# HANSA BRANDENBURG burning



## Bootsmann (Feb 12, 2006)

German operated Container vessel HANSA BRANDENBURG, Reederei Leonhardt&Blumberg, Hamburg is burning near Mauritius.
No details of the crew so far. Fire started inside a container.

Scroll down a bit for photos:

http://forum-schiff.de/phpBB3/viewtopic.php?f=2&p=93058&sid=daa5dfa0000240d87cb535390593a031


----------



## Coastie (Aug 24, 2005)

Let's hope all crew are safe and accounted for.


----------



## clevewyn (May 16, 2010)

http://www.fleetmon.com/maritimenews/2013/blazing-boxship-hansa-brandenburg-abandoned-and-ad/


----------



## ninabaker (May 4, 2012)

clevewyn said:


> http://www.fleetmon.com/maritimenews/2013/blazing-boxship-hansa-brandenburg-abandoned-and-ad/


That website says the crew all rescued and are safe ashore but the ship is drifting and still on fire. 

No joke putting a fire out on such a top heavy ship without turning her turtle from the water used.


----------



## Coastie (Aug 24, 2005)

ninabaker said:


> That website says the crew all rescued and are safe ashore but the ship is drifting and still on fire.
> 
> No joke putting a fire out on such a top heavy ship without turning her turtle from the water used.


Not a job I'd like to handle.


----------



## ben27 (Dec 27, 2012)

good day bootsmann,sm.today.01:44.re:hansa Brandenburg burning.good to hear all crew safe,would be interesting to know what started the fire,great link.thank you for posting regards ben27


----------



## Stephen J. Card (Nov 5, 2006)

Thankfully she has a very light deck load and it appears in the photo that only the boxes on the aftermost hatch are affected and they all look rather burned out. Obviously heat got into the accommodation block but does not appear to have completely burned out. If the fire does now move downward into the lower hold she should be OK.

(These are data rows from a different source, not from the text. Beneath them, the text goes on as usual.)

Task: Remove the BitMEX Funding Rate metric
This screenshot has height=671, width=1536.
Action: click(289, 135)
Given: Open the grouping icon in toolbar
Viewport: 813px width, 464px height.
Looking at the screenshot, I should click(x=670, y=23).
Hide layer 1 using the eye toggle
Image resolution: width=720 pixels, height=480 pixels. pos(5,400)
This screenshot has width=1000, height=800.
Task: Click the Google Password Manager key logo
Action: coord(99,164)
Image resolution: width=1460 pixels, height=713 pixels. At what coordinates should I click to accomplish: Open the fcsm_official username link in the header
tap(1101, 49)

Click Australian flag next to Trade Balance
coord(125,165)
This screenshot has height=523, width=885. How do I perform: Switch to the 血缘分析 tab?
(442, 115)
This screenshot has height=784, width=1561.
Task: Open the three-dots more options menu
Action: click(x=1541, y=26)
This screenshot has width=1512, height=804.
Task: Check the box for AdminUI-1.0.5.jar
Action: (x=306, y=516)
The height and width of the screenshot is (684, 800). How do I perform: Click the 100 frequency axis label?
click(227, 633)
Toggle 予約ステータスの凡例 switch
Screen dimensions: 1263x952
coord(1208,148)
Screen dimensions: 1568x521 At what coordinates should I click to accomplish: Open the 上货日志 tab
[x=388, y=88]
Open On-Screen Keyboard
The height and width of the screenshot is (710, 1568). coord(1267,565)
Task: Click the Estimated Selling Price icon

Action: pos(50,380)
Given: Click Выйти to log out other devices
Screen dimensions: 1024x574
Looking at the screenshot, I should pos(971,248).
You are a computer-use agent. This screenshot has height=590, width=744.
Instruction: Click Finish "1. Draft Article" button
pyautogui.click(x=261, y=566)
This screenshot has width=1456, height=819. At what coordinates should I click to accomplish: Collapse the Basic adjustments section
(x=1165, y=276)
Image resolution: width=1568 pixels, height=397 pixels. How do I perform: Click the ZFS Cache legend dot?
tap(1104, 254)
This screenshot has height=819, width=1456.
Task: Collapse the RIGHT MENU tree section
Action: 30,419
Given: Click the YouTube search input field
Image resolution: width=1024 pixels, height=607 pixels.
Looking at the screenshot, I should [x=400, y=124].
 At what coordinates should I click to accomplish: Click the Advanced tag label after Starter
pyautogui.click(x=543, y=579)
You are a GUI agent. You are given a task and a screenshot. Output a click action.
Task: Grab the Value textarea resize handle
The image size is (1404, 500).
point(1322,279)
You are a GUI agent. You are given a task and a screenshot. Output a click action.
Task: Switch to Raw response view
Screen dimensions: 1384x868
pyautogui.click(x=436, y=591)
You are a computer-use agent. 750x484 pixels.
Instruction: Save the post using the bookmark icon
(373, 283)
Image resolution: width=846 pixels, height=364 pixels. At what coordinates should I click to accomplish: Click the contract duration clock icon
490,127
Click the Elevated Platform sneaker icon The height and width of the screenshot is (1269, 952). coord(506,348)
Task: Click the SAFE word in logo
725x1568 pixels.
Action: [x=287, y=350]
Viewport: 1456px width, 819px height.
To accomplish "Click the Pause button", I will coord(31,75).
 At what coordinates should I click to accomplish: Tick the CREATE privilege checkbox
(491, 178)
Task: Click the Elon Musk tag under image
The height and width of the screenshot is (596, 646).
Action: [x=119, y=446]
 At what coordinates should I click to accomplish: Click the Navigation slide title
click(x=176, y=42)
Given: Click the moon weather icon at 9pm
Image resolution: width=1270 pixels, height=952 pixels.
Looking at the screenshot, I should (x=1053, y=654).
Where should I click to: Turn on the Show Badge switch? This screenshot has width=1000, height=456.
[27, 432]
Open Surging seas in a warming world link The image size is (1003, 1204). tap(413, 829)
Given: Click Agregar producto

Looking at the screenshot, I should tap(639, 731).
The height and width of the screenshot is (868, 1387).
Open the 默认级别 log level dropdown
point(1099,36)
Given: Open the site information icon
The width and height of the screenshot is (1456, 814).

I wonder if the crew attempted to get andd hoses on teh ffire or did they just 'get off' as quickly as possible. I think a nice little salvage award for anyone who can get a line on her and tow to Mauritius!

Stephen


----------



## Bootsmann (Feb 12, 2006)

Stephen J. Card said:


> Thankfully she has a very light deck load and it appears in the photo that only the boxes on the aftermost hatch are affected and they all look rather burned out. Obviously heat got into the accommodation block but does not appear to have completely burned out. If the fire does now move downward into the lower hold she should be OK.
> 
> I wonder if the crew attempted to get andd hoses on teh ffire or did they just 'get off' as quickly as possible. I think a nice little salvage award for anyone who can get a line on her and tow to Mauritius!
> 
> Stephen


I don´t think that there is a hatch and a lower hold underneath the aftermost container bays but the engine room.


----------